Pay raise for neophytes only

Go work at Burger King you future teachers of the year and do yourself and your family a great favor !

Anonymous said...

Teachers are leaving. The new payday for young teachers is crap. The young teachers at my school are laughing. Its election year theatrics. 30 something's with kids just got punched in the gut. older teachers are retiring. I have never seen teachers leave in the middle of the school year. The conversation is not "are you leaving?". It's when, and how soon.

Anonymous said...

DC would have a scandal, if it was really ever investigated.

Anonymous said...

I don't think Mcory and Tillis care about NC public schools. I liked Pat as mayor but he has changed. Tillis seems arrogant. He is not a Carolina. This is not how we treat our teachers. How can they just gave the youngest teachers a raise? They just started, what about all the teachers that have stuck it out? This is not right. This is not the state that i grew up in.

Anonymous said...

Loyalty is rewarded in my company. Politicians do not understand loyalty.

Anonymous said...

I think they understand party loyalty. Screw teachers because most teachers vote democratic.

If public school fails they can just point at it and say, "See we told you the public sector sucks. Time to privatize everything because business never gets things wrong."

I don't see how you can be trusted to do what's best for public education when you want to abolish public education.

For what it is worth said...

Politicians understand that NC (and the past democrats) have thrown mountains of money at public education the last 2 decades and have nearly nothing to show for it.
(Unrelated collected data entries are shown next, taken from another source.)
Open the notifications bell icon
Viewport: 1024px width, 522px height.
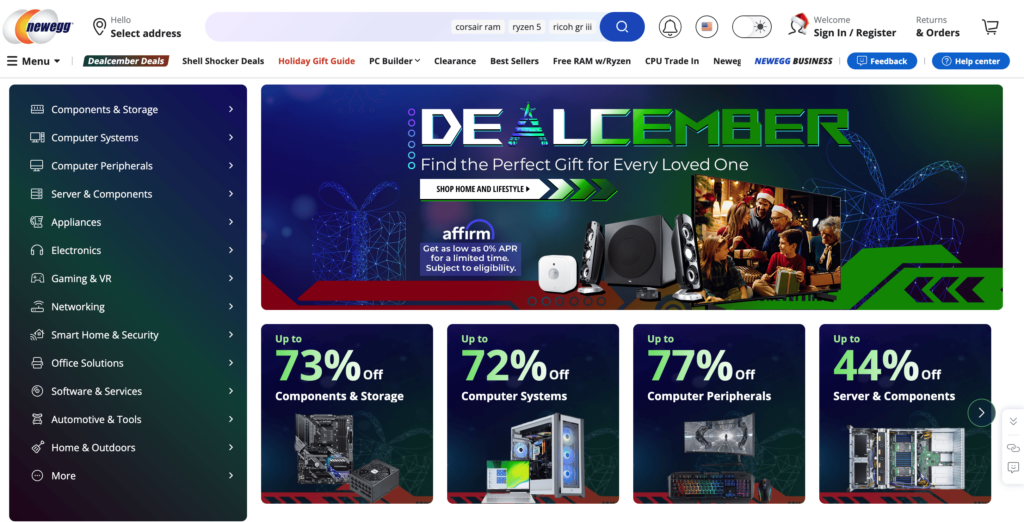click(x=669, y=27)
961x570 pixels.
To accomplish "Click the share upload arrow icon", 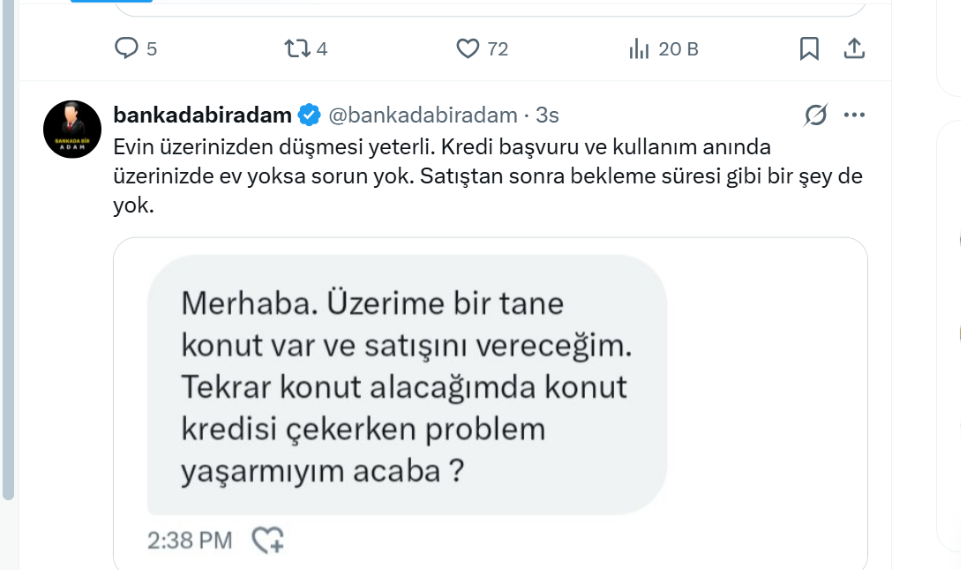I will (x=854, y=48).
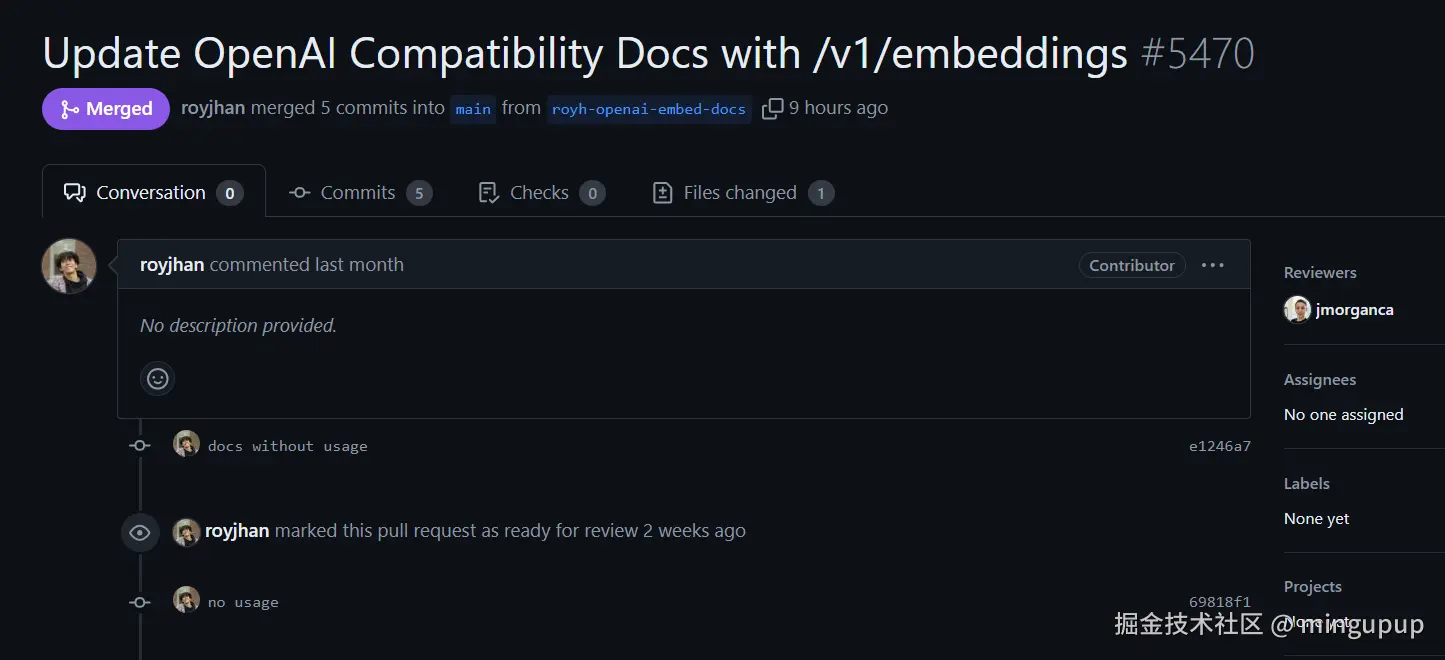Viewport: 1445px width, 660px height.
Task: Click royjhan's avatar thumbnail
Action: (x=68, y=265)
They have seen most of the money get redirected to ivory tower and central office staff and does not make it to the schoolhouse. They understand that only easing the graduation requirements like happened last year increases the graduation rate. They understand that moderate budget cutting for the last 3 years has not affected graduation rates, SAT scores and EOY tests results.

Our politicians know more than you think. Sadly the teachers are caught in the middle of this tussle with educrats. I do feel sorry for them. I see the damaged children (damaged by their family units) they have to deal with.

Anonymous said...

Why would anyone with a child in a public school in North Carolina care? I have lived in this state for 10 years now and find that very few native North Carolinians care little for public education. What's a few more days off for one of the lowest paid and respected public education systems in the United States. Besides, Gov. Pat is too busy trying to figure out how to make tax payers pick up the bill for Duke Power's mistakes.

Wiley Coyote said...


You've only been here 10 years.

We've been trying to get back the taxes Democrats stole from us and squandered under their 100 years of control of this state.

...and this is the same education system Governor Bev Perdue raided from the Education Lottery - twice and was first to cut teacher salaries...

Shamash said...

We spend plenty of money on education in this country.

That is not the problem.

It's where the money goes that's the problem. It goes to bloated bureaucracies, not the classroom or teachers.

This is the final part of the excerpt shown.